The Street Predicts The Demise Of Digital Cameras

The Street, more known for its financial advice than photography know-how, has predicted that with the continued magapixel race in mobile phone cameras that digital cameras as we know it are on the tech endangered list.

It sees the stats that point-and-shoot growth is only about 2.5% and jumps to the conclusion that it’s on the way out — to be replaced by mobile phones.

Well, it may be partly right. Many casual shooters may well ditch a point-and-shoot (P&S) digital camera for one of the better mobile phone camera, such as the one on the iPhone 4. But, as mobile phone camera moves into P&S territory, the P&S is moving onto higher grounds with features that do not exist on a mobile phone camera, yet. Also, many P&S shooters are upgrading to a DSLR or a DIL (Digital Interchangeable Lens), the “mirrorless DSLR” equivalent.

Here are my “predictions” (I’ll leave financial matters to The Street) — or what I wish would happen [what? they’re not the same thing?]:

I see the “TOUGH” category gaining ground: there is something to be said about having an ultra compact camera in your pocket that you can take anywhere without having to worry about damaging it, getting it wet, dropping it, freezing it, dunking it, sitting on it, swimming with it, getting salt water all over it — a “peace of mind” camera for any season, anytime, anywhere.

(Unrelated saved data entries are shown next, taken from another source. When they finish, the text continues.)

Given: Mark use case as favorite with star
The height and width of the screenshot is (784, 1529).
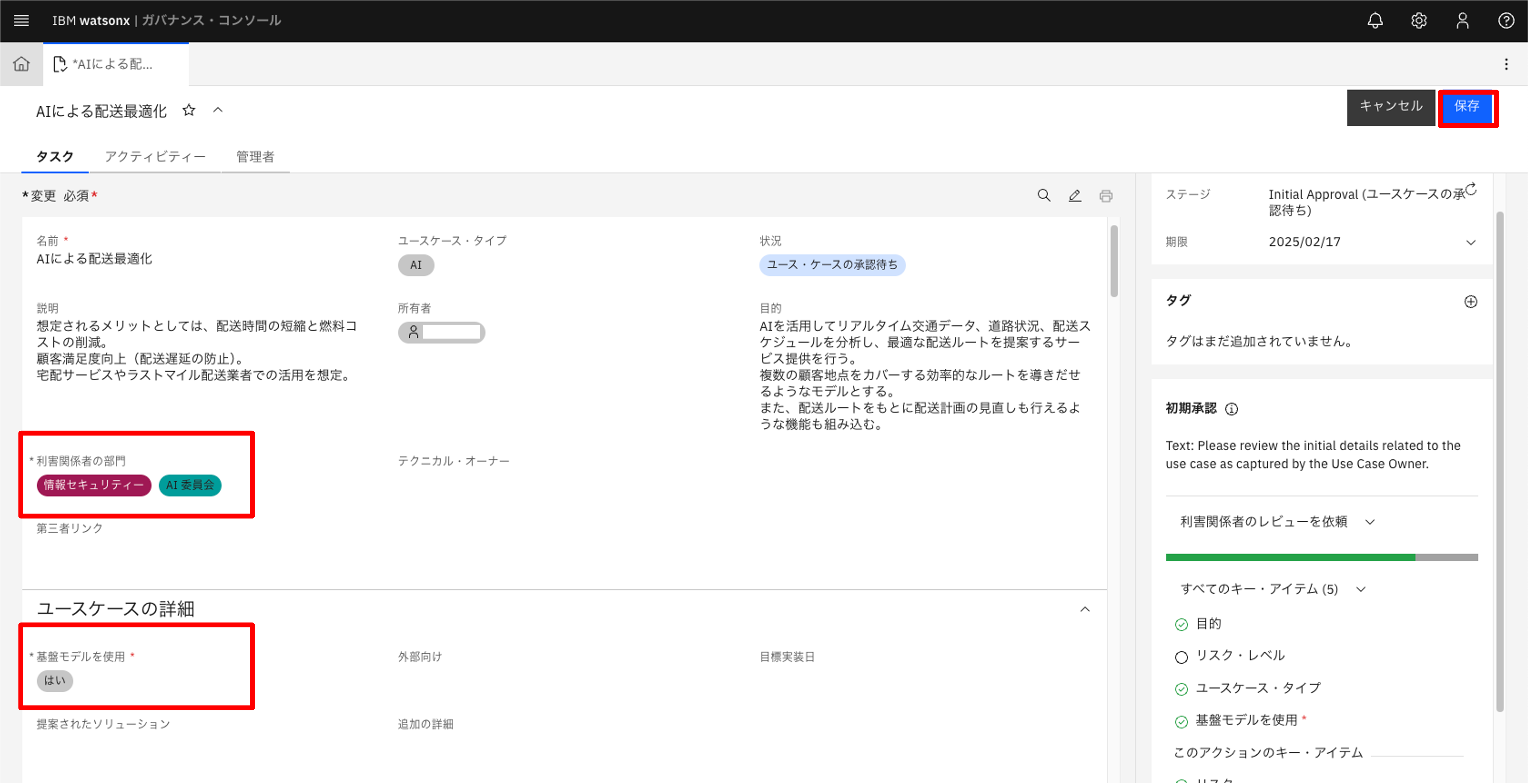Looking at the screenshot, I should (x=189, y=110).
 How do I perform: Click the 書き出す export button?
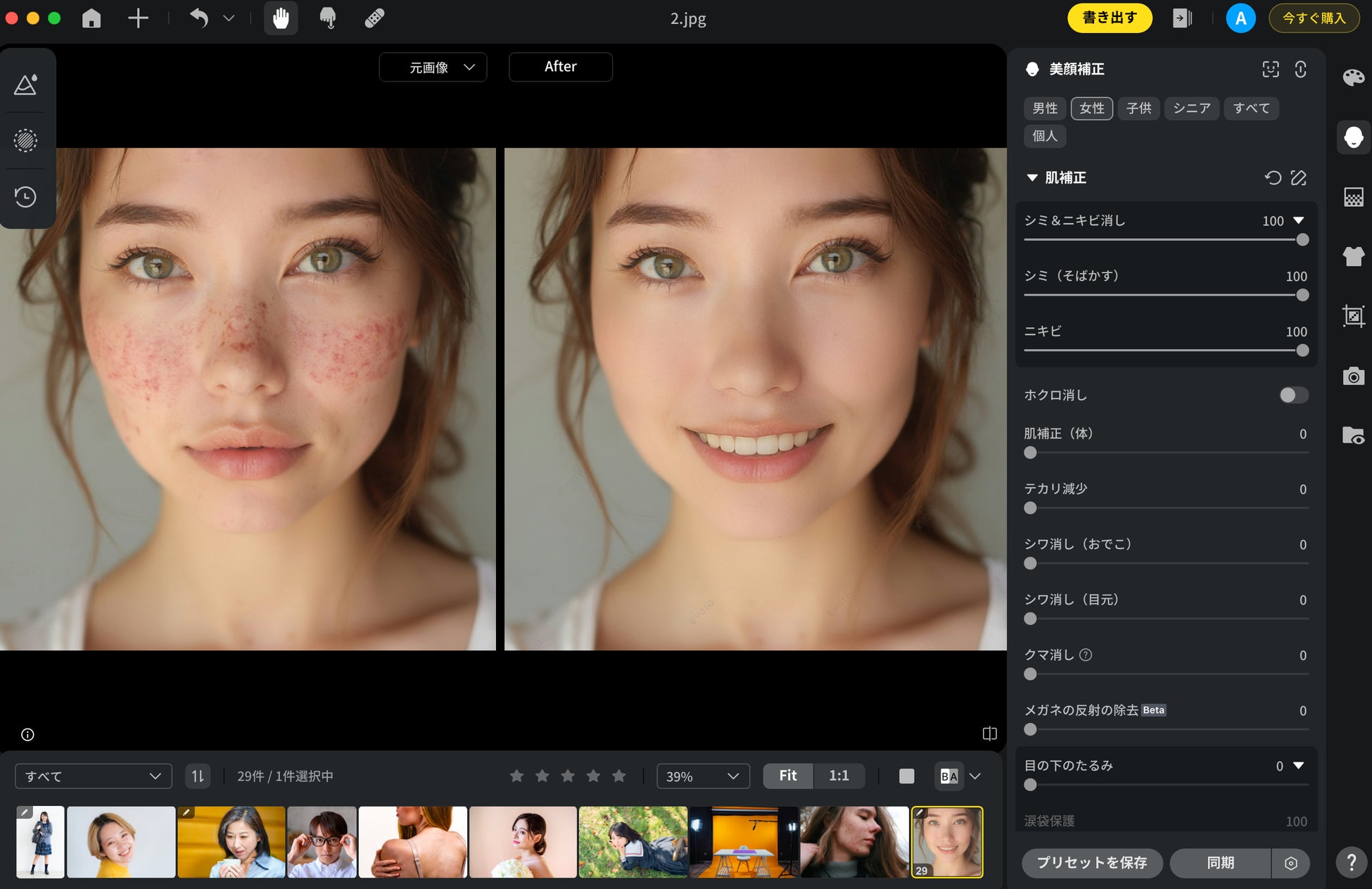[x=1110, y=18]
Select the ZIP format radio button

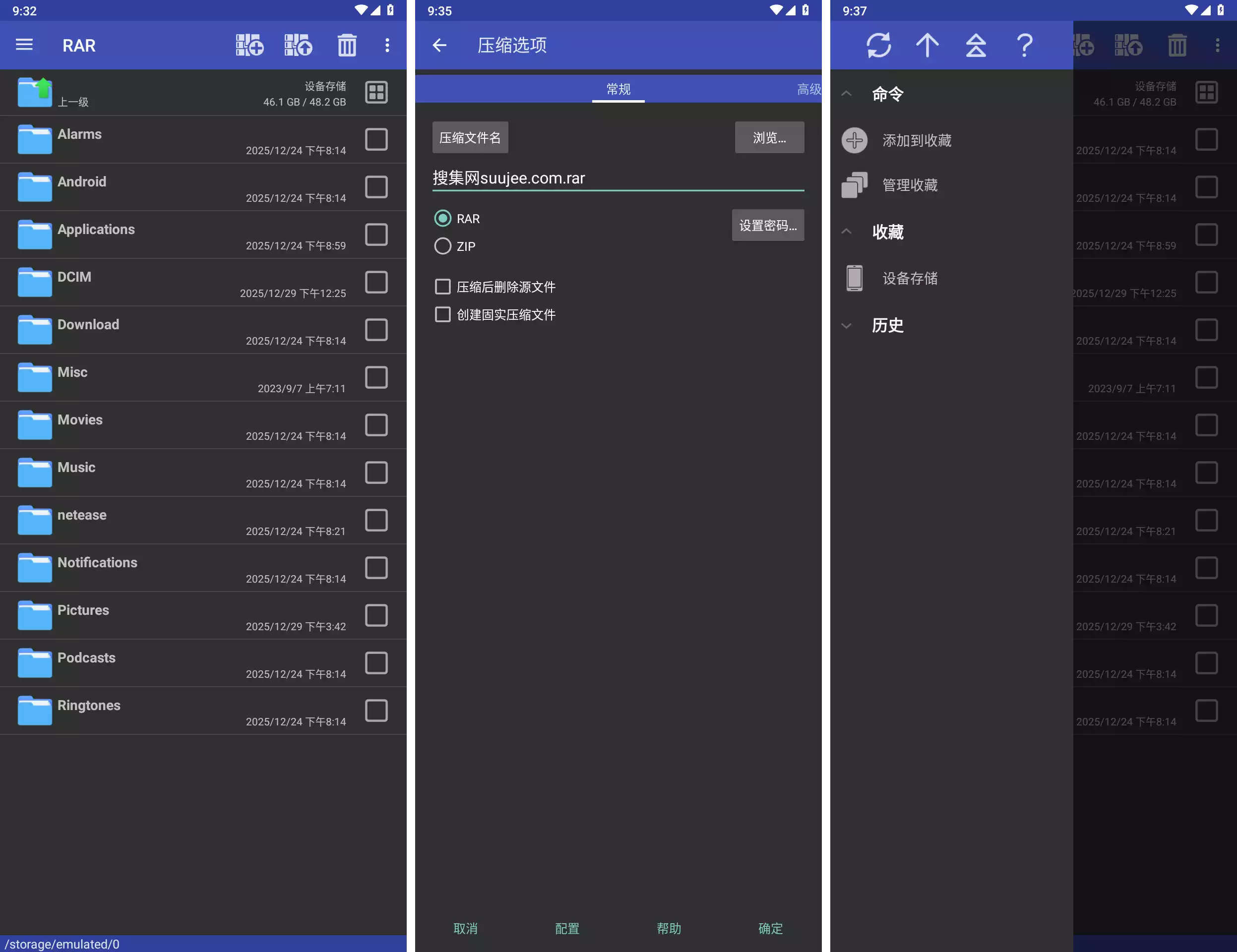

The next category that I see gaining ground at the expense of P&S digicams is the compact DIL: this is the one you reach for to take to the wedding, the special occasion, when you want to record something important and need to know that your camera will be up to the task. You can leave it on AUTO or take full control.

The DSLR will be with us for a long time to come: at least for a dozen more years until the stats tell the manufacturers consumers want DILs. That a slapping mirror does not a camera make. That, at last, the terms “digital” and “electronic” are starting to live up to their full potential and mean “better than optical.” I don’t see the DSLR edging toward the endangered species status, like film did [though there are still aficionados shouting it ain’t dead yet], but it will be transformed, made better, faster, quieter, lighter, easier to use. It just won’t have (or need to have) a slapping mirror (though it may well retain a small fixed partly silvered mirror maybe at the center to reflect light onto a Phase-detect focus sensor), optical viewfinder and lots of optical corrections will be done by software either in-camera or in post-processing.

My crystal ball is murky, so take it all with a grain of salt. Oh, it also says to go buy some shares of Apple.